Abstract

This article is devoted to the history of the origin and rise to the peak of popularity of the operetta genre in the Austro-Hungarian monarchy. This paper demonstrates that, in contrast to French or English operettas with their pronounced political and satirical orientation, the uncomplicated and frivolous librettos of the operettas staged in Vienna and Budapest were demonstrably apolitical. The plots of four operettas — The Bat and The Gypsy Baron (Johann Strauss), The Merry Widow (Franz Lehar), and The Riviera Girl (Germ. Csárdásfürstin, Imre Kálmán) — and the press responses they produced are considered.
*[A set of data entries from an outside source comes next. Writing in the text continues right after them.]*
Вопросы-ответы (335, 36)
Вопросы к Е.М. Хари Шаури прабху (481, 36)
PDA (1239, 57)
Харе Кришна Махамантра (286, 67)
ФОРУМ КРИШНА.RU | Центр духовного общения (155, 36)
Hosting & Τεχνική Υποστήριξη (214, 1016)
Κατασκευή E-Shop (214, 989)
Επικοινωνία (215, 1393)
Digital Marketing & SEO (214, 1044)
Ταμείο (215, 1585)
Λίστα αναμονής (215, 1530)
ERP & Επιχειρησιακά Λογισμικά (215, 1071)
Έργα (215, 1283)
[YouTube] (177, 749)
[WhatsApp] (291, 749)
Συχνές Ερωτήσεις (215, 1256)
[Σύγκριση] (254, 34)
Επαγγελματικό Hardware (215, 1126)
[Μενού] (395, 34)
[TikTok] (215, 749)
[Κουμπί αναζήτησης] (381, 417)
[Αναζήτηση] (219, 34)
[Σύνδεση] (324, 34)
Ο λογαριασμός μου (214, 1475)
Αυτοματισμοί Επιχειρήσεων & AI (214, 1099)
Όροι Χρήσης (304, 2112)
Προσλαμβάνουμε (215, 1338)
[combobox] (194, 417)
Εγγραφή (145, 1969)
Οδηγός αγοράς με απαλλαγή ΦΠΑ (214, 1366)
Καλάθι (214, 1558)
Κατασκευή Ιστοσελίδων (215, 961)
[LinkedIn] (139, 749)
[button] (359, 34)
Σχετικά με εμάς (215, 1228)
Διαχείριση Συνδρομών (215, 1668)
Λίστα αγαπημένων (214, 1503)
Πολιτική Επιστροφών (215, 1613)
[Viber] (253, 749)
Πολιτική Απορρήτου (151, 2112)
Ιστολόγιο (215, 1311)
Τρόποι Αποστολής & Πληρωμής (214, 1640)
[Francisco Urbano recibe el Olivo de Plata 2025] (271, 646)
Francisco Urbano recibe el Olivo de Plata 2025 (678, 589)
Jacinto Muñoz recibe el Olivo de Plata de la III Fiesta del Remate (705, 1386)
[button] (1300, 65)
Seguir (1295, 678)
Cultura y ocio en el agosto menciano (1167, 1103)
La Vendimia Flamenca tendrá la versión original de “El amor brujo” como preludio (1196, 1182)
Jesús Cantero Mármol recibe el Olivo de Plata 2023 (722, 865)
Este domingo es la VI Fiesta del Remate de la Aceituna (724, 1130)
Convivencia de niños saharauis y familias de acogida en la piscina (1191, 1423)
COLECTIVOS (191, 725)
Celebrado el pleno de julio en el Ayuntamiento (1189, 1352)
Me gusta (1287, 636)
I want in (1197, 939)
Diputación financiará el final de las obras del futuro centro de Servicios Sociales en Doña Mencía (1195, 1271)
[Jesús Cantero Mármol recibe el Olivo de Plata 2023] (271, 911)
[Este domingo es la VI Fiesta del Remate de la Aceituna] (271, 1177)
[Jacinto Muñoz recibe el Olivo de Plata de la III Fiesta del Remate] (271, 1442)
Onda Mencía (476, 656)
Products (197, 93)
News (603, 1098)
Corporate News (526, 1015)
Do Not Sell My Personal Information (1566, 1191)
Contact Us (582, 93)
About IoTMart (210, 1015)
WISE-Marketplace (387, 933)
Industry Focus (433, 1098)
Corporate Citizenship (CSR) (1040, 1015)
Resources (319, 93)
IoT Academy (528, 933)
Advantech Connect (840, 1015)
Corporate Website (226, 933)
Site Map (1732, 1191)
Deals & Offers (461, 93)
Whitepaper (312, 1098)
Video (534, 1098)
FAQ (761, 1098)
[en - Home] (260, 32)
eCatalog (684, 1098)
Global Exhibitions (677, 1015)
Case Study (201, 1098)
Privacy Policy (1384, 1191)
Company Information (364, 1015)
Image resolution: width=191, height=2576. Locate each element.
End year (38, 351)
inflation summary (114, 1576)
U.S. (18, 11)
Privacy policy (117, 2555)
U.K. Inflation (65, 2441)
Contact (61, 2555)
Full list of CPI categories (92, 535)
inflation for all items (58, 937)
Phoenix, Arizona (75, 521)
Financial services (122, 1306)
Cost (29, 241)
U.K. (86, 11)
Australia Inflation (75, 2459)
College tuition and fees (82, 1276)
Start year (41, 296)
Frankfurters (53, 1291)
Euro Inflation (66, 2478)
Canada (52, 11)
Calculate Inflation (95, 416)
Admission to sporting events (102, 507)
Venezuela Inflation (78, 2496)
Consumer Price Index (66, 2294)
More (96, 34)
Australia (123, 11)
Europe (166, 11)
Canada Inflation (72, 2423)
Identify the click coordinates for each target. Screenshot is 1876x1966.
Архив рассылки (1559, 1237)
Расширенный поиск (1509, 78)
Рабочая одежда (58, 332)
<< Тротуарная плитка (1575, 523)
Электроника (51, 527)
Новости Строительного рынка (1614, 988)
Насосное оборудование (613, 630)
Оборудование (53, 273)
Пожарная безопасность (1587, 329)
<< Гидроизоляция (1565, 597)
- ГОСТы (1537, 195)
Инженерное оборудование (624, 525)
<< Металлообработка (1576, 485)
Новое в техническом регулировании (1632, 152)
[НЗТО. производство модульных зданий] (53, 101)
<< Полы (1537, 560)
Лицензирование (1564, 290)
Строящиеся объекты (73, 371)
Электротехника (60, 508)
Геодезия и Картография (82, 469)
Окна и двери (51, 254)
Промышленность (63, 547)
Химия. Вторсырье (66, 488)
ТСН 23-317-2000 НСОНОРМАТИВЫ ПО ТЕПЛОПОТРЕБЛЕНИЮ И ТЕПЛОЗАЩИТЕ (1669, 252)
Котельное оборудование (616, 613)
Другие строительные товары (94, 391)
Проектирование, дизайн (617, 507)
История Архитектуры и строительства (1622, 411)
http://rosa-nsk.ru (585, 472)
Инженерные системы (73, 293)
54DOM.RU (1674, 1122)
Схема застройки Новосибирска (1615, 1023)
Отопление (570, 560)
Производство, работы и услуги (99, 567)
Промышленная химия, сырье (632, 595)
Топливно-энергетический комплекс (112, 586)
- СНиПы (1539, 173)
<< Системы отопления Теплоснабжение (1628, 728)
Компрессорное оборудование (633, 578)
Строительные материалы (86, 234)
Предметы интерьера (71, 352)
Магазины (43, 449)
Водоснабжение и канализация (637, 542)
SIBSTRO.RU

These works created the illusion of ease of overcoming social boundaries, included a cascade of sparkling, memorable melodies borrowed from different peoples of the multi-ethnic monarchy, and combined waltz, csárdás, polka, mazurka, and gypsy tunes on the stage, relegating differences to the background and making the audience forget about interethnic contradictions. Sweet love stories with happy endings helped audiences to forget that Europe was burning during the First World War. The operetta genre became part of mass culture, and even if its artistic level and value varied greatly from work to work, it proposed a new common cultural metalanguage and did not cut off the path to high musical culture for the masses, but rather straightened it.